*Инструкции к заданиям*.
**a.** За сколько дней, согласно отрывку о современных писателях, Лимонов написал «Книгу Мертвых»?
**b.** Продолжите отрывок о современных писателях, начав сразу после его последнего предложения.

*Цитируемый отрывок*.
━━━━━━━━━━
Соответственно одна лишь Л. Улицкая говорит и о нехватке гуманитарного образования, и о том, что писателю важно также и образование в нелитературной сфере, остальные, кажется, своим образованием довольны. А вообще писатель доволен собой — или вынужден быть таковым перед лицом рынка. Т. Толстая говорит о своей ранней прозе, что “почти все меня там устраивает… я никогда не переделываю, не возвращаюсь: что сделано, то сделано”. Е. Гришковец пишет быстро — роман за три месяца, и тоже мало что поправляя. Лимонов написал “Книгу Мертвых” за двадцать четыре дня. О работе с языком, о стиле в таких ситуациях речи быть не может.
Впрочем, требуется ли такая работа в данном случае? Е. Гришковец осознанно нацелен не на открытие нового. “Я-то точно знаю, что в театр люди ходят для того, чтобы послушать о себе”. Он вполне соответствует своим героям и слушателям, воспроизводя широко распространенные инфантилизм, растерянность, стремление к безответственности и несвободной защищенности. “Так счастлив, как я был счастлив в детстве, я уже не буду… Я был счастлив, потому что я был ребенком”. Но показательно, что в ориентации на неиндивидуальное с ним сходится и М. Шишкин. “То, что нас различает, — это, если сравнить с морем, пена, мелкая рябь, волны на поверхности океана… Все эти разные голоса людей в конце концов сливаются, сходятся к двум образам — к мужскому и женскому: Дафнис и Хлоя, Тристан и Изольда, он и она”. То есть литературе того круга, который исследует Роткирх, слишком индивидуальный стиль и не нужен.
━━━━━━━━━━
*Исходные данные*.
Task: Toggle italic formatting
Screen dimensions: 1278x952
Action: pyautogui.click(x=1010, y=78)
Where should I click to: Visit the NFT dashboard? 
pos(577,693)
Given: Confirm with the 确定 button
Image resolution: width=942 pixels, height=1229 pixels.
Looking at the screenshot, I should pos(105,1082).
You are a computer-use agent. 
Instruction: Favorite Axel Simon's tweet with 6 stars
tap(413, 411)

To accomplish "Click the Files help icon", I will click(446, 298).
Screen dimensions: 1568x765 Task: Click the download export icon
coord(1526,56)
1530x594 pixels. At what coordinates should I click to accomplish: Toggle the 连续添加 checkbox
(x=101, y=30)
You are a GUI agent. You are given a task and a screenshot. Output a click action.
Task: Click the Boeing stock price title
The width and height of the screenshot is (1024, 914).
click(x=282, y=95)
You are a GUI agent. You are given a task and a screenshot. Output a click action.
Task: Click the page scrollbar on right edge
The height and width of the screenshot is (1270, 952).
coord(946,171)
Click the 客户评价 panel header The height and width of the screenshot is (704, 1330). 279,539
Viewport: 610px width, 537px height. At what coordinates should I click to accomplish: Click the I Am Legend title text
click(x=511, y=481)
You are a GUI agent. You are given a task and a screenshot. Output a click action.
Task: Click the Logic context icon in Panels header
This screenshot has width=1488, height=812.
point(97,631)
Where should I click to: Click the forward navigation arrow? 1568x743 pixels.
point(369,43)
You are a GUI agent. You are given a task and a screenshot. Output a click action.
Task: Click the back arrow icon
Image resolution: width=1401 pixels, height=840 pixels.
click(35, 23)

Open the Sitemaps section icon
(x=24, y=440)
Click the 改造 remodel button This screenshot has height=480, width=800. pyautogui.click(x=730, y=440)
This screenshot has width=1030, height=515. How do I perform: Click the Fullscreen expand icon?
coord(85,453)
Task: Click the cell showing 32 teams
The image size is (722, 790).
━━━━━━━━━━
*Ответы на задания*.
**a.** За двадцать четыре дня.

**b.**
Писатель из этого круга не слишком склонен читать, по крайней мере такую литературу, где центр тяжести — не на фактах, а на неклассическом стиле. “Постепенно меня перестала интересовать литература как таковая” (Э. Лимонов). “Я художественную литературу не читаю, в общем, совсем. Мемуары, дневники, книги по истории, биографии” (Г. Чхартишвили). Интересны признания Л. Петрушевской о ее детском читательском опыте. Это огромный объем советской классики, от Федина до Павленко. “Эпопеи о борьбе зарубежных коммунистов за права своего народа построить социализм в Париже или Берлине”, производственные романы о сталеварах, доярках и секретарях райкомов. Видимо, действительно, когда этот мир обнаруживает свою фальшь, а заменить его не получается, человек оказывается в том мраке, где блуждают многие персонажи Петрушевской. Но способствует ли такой опыт собственному письму? О чтении довольно много в интервью Л. Улицкой, но это вновь классика, из ХХ века — разве что Набоков, но “потом роман “Ада” меня остудил”, то есть что-либо новое и непривычное для писателя из рассматриваемого Роткирх круга малоприемлемо. Один только М. Шишкин говорит о влиянии на него писателя-современника — “Школы для дураков” Саши Соколова. Но и для него ХХ век заканчивается все же в основном на Джойсе (разумеется, на “Улиссе”, а не “Поминках по Финнегану”).
“Мы надеемся, однако, что выбранные нами писатели достаточно широко представляют разнообразие современной русской литературы” — тут с Роткирх трудно согласиться. Вне пределов ее книги осталась как стилистически сложная некоммерческая литература, вроде Саши Соколова, А. Драгомощенко, А. Левкина, так и бестселлеры самого разного вида — Д. Донцова, О. Робски, С. Минаев и т.п. Роткирх исследует некоторый промежуток, компромисс между сложностью и читабельностью, новизной и привычностью, размышлением и развлечением, индивидуальностью и рынком. Но для размышлений как об отдельных авторах из этого промежутка, так и о различных стратегиях компромисса книга дает немало материала.